Mãe trans é indenizada em R$ 60 mil após ser impedida de registrar filho
Em 2018, a assessora parlamentar Ágata Mostardeiro, 28 anos, abriu o jogo para a então companheira: apesar de na época se identificar como homem cisgênero, queria se expressar como mulher e passar pela transição, incluindo usar hormônios femininos. O casal, porém, queria ter filhos. Sabendo que o tratamento hormonal diminuiria a chance de uma concepção natural, decidiram conceber uma criança antes. Na sequência, Ágata iniciou o processo de transição.

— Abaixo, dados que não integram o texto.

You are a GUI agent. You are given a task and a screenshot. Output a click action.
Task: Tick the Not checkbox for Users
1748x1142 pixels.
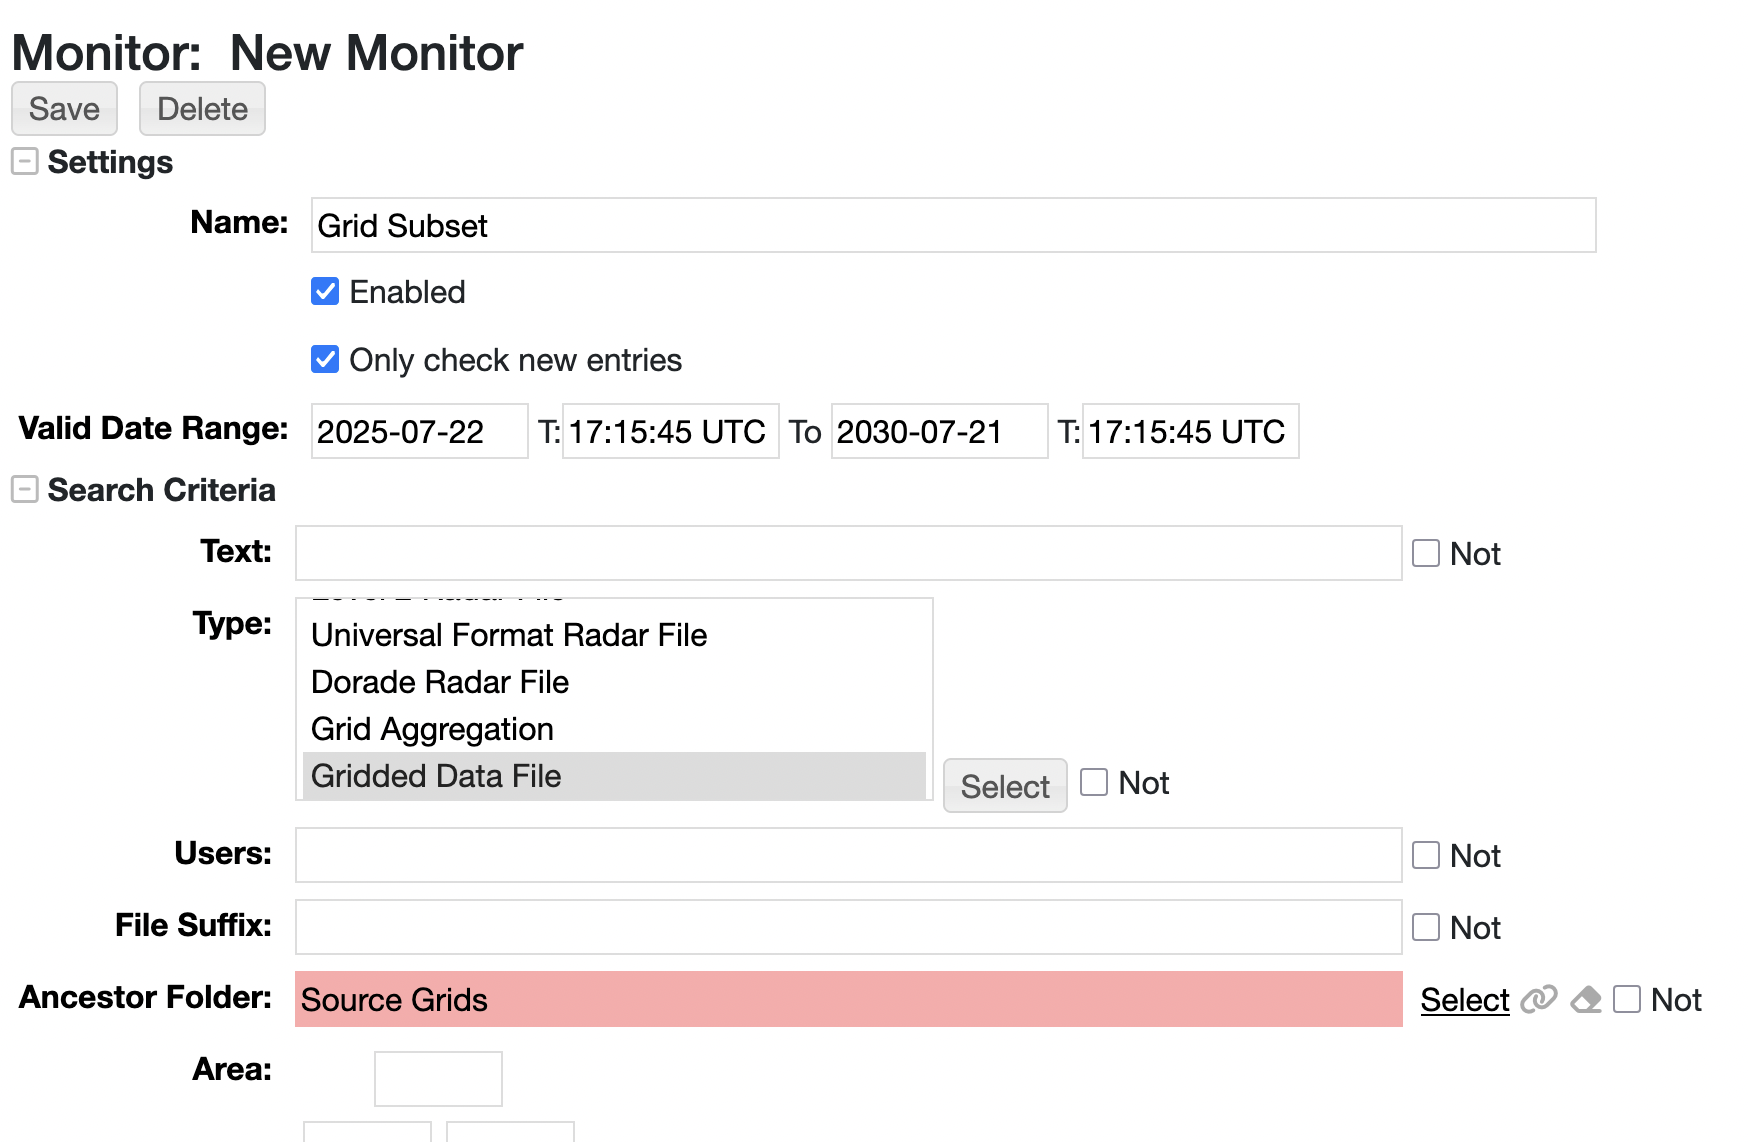[x=1425, y=855]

O nascimento do pequeno Bento foi uma alegria para a nova família. Até chegar no cartório para registrá-lo. Lá, Ágata, que já tinha mudado seus documentos para o gênero feminino, ouviu que a criança "tinha que ter pai perante a lei" e, mesmo tendo participado da concepção biológica do filho, foi impedida de registrá-lo.

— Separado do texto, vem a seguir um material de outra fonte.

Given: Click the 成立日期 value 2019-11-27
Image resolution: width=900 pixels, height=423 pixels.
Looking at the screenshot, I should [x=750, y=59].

Em 2020, ela conseguiu ser incluída como mãe biológica no registro dele. Na segunda-feira (1º), após uma longa batalha judicial, a Justiça condenou o estado do Rio Grande do Sul a indenizar a família por danos morais em R$ 60 mil. Cabe recurso da decisão.
Juíza pediu laudo médico da genitália
Ao ouvir no cartório que não poderia registrar o filho recém-nascido, Ágata diz ter ficado "completamente paralisada". "Perguntei se poderia usar meu nome antigo porque só queria resolver aquela situação. Mas não dava, era um documento morto", relembra.

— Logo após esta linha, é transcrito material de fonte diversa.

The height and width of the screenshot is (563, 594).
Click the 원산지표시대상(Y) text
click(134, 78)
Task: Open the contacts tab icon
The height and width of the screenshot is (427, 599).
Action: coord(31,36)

Ao entrar na Justiça para pedir a possibilidade do registro, recebeu o pedido da então juíza do caso para que apresentasse laudo médico de sua genitália, o que ela se negou a fazer por considerar uma afronta à sua dignidade.
Primeiro caso de dupla maternidade biológica do país
Até então, Ágata constava na certidão de nascimento como mãe socioafetiva, como se fosse mãe adotiva da criança. Somente dois anos depois, em 2020, após mais uma ação na Justiça, ela foi reconhecida como mãe biológica de Bento.
A sentença veio na esteira de uma decisão do STF (Supremo Tribunal Federal) de 2018, que permitiu a pessoas trans que troquem de nome e sexo no registro civil sem precisar de decisão judicial ou de se submeter a uma cirurgia de redesignação sexual.
Ao conceder a Ágata o direito do registro, o juiz do caso afirmou, na época, que "a verdade biológica sempre que possível deve constar no assento de nascimento da criança".
Desgaste emocional ao ver filho internado por um mês
A indenização por danos morais foi dividida em R$ 25 mil para Ágata, R$ 25 mil para sua companheira e R$ 10 mil para o filho. A Justiça considerou que a família inteira foi impactada pelas falhas do processo, inclusive a criança, como conta a mãe.
"Meu filho ficou um mês internado porque pegou duas bactérias multirresistentes no hospital, muito difíceis de tratar. Não consegui colocar ele no plano de saúde por não estar registrado em meu nome e, por isso, não pude levá-lo para um hospital melhor", diz Ágata.
"Ele precisava desse cuidado logo que nasceu. Ficou em um hospital em uma área comum, com outras crianças com doenças respiratórias que não estavam isoladas. Me causou muito dano não poder ter acesso à saúde particular naquele momento."
Além disso, afirma, veio também o desgaste emocional por pensar que a culpa era sua por ter transicionado. "Teve esse abalo psicológico. Me questionava se, por ser quem eu sou, trazia prejuízos pro meu filho. Pensava: 'Estou dificultando a vida dele?' Até que entendi que não havia cometido nenhum erro. O que fizeram com a gente foi um absurdo, ninguém tem que passar por isso."
"Indenização significa que famílias diversas existem", afirma advogada
A advogada de Ágata, Gabriela Ribeiro de Souza, comemora a decisão de indenizar a mãe por significar que "famílias diversas existem" e que "nenhum preconceito será tolerado".
"A Constituição Federal e os tratados internacionais que o Brasil assina garantem a preocupação com a dignidade da pessoa humana. É um basta que se dá ao preconceito e um aviso: as famílias possuem múltiplas formações, não apenas a heterossexual. Todas elas gozam dos mesmos direitos e merecem respeito e dignidade", diz.
A mãe vê na indenização não apenas um reconhecimento da falha do Estado, mas também uma maneira de evitar que outras famílias passem por situação parecida.
"É um pequeno passo para, daqui a pouco, termos leis que facilitem os registros feitos por pessoas trans, que preparem os cartórios. Estamos falando sobre o direito de existir. Realmente espero que isso seja corrigido para que ninguém mais tenha esse dano."